Le problème, c’est que dans notre Jérusalem intérieure, quelqu’un règne.
Il y a déjà un roi… appelons-le Hérode, mais il se pourrait qu’il porte nos propres noms.
Je me suis beaucoup interrogé sur ce personnage d’Hérode.
De quoi Hérode est-il la figure en moi ?
Qu’est-ce qui, en moi, tient la place d’Hérode ? fonctionne comme Hérode ?

Nous hébergeons en nous un roi, une puissance qui règne, à laquelle nous nous soumettons sans trop de résistance.
C’est peut-être cette voix intérieure qui passe son temps à nous assurer que tout en nous est « sous contrôle », que notre vie nous appartient, que c’est nous qui menons la barque !
Et même si c’est le grand bazar dans nos vies, nous continuons à faire confiance à notre petit Hérode intérieur. Ce petit tyran intérieur qui nous ressemble et qui nous rassure.

Et voilà que ces voix venues de loin, ces voix venues d’ailleurs, ces voix qui viennent nous parler d’une lumière dans nos vies, viennent annoncer un autre roi !
Imaginez la panique qui règne alors dans notre Jérusalem intérieure !
Voilà que notre petit Hérode qui se croyait seul à la barre, apprend que nous avons un autre roi… un roi qui est un nouveau-né et qui est plus puissant que lui !
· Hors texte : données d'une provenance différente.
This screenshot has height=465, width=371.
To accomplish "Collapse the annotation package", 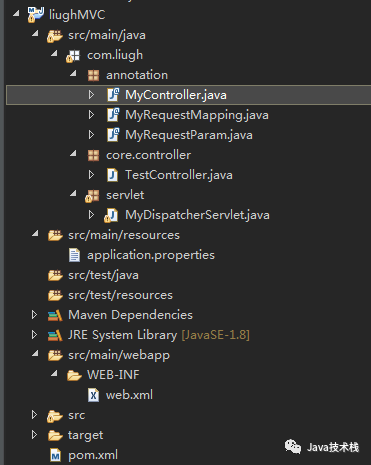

Regardons bien comment fonctionne ce petit Hérode qui habite en nous : connaît-il les Ecritures ? Non. Mais il connaît des gens qui les connaissent.
Alors il les fait lire à sa place.
Et que disent les écritures ? Elles confirment : oui, un Seigneur vient qui n’est pas Hérode.
Alors Hérode assure qu’il ira se prosterner devant lui… plus tard… mais il n’y va pas.
Parce-qu’il a peur.
Parce-qu’il est terrifié par ce roi qui vient
Et bientôt, il mettra tout en œuvre, y compris le pire, pour éliminer cet enfant qui vient régner en nous.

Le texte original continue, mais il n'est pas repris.